Task prompt: Repeat the rows below word for word, beginning at the line that contains "You are a GUI" and stopping after the line that contains "tap(883, 248)". Leave the pictures out of your answer.

Extracted information:
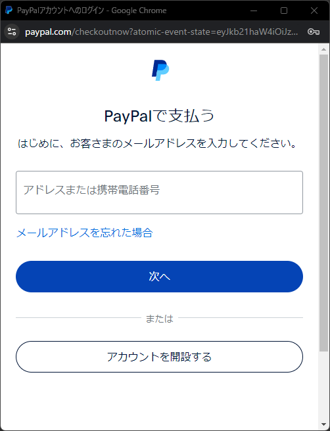
Task: Click the scrollbar down arrow
Action: [x=323, y=424]
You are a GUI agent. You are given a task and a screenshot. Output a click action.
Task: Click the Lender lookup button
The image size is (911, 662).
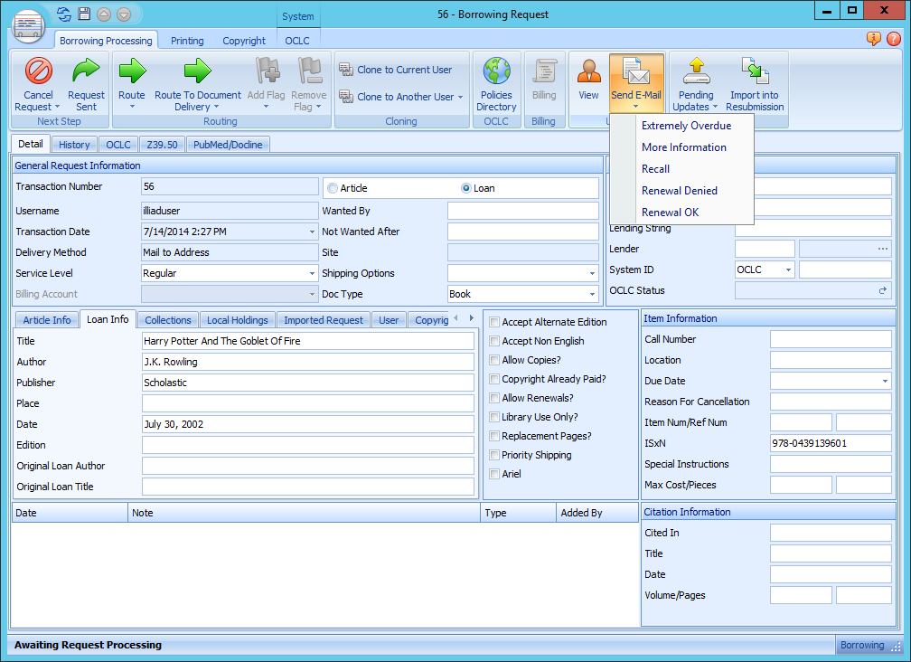tap(883, 248)
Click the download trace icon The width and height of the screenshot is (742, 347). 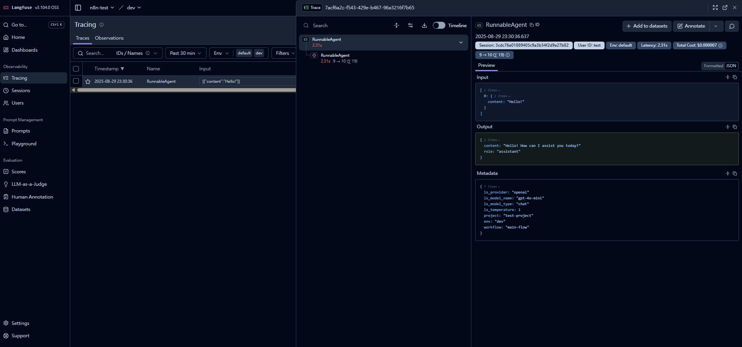click(424, 26)
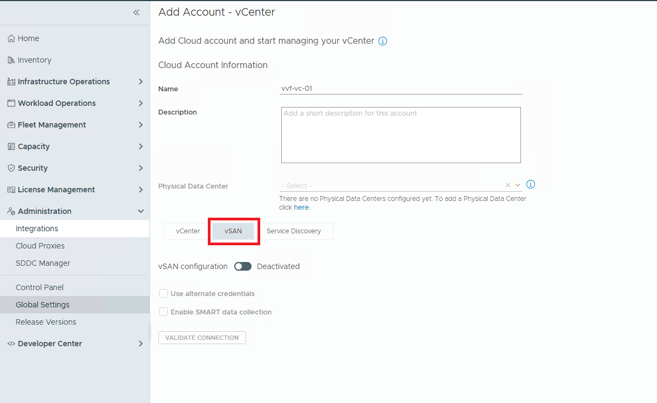This screenshot has width=657, height=403.
Task: Open Inventory via its sidebar icon
Action: point(11,60)
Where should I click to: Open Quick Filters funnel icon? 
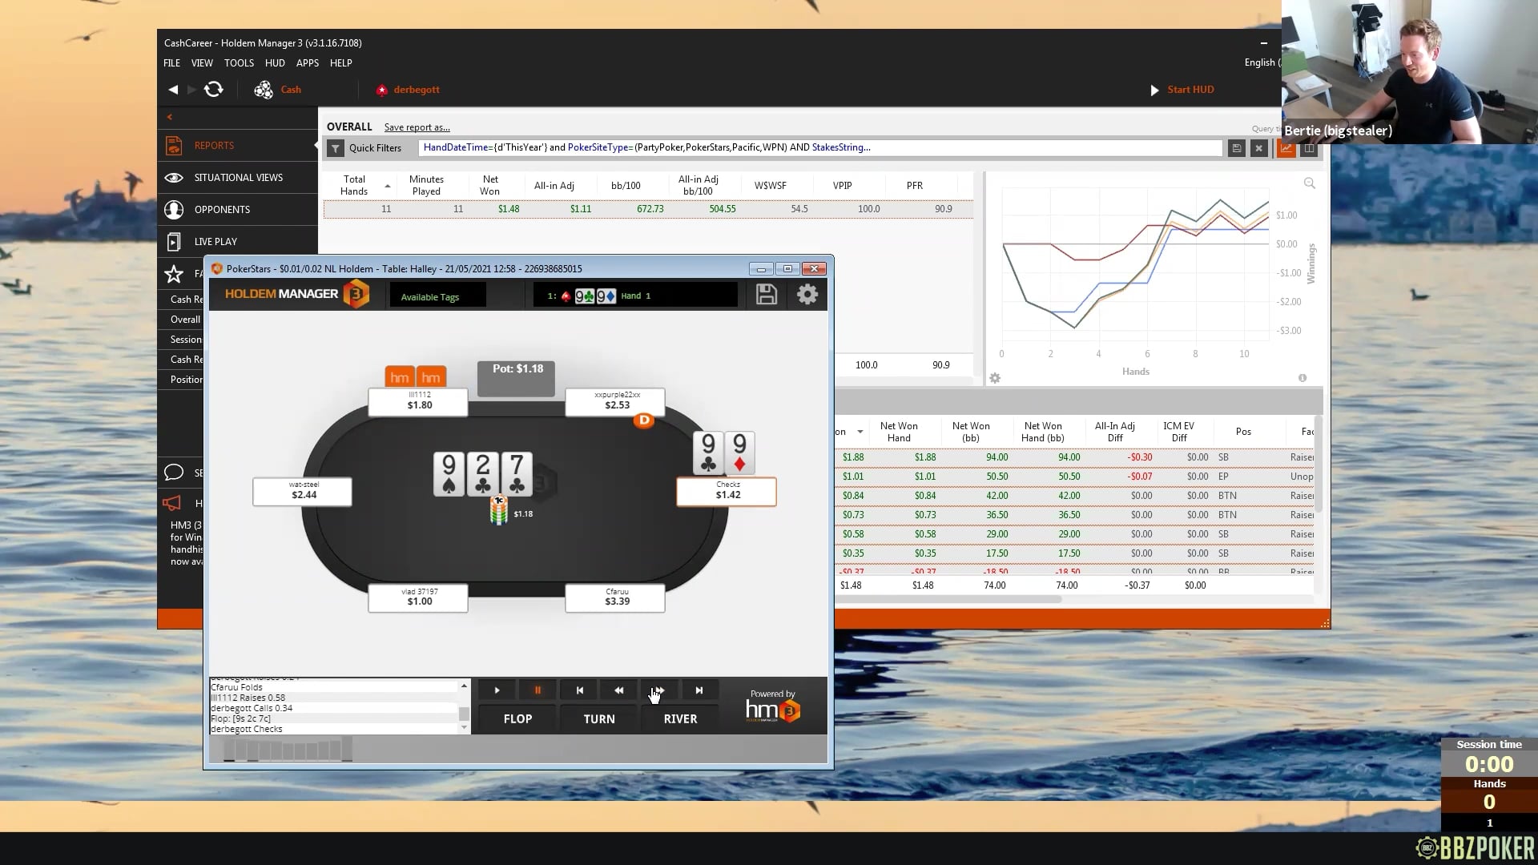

Written response:
You are a GUI agent. You are given a task and a screenshot. Output a click action.
Task: Click the Lender lookup button
The image size is (911, 662).
tap(883, 248)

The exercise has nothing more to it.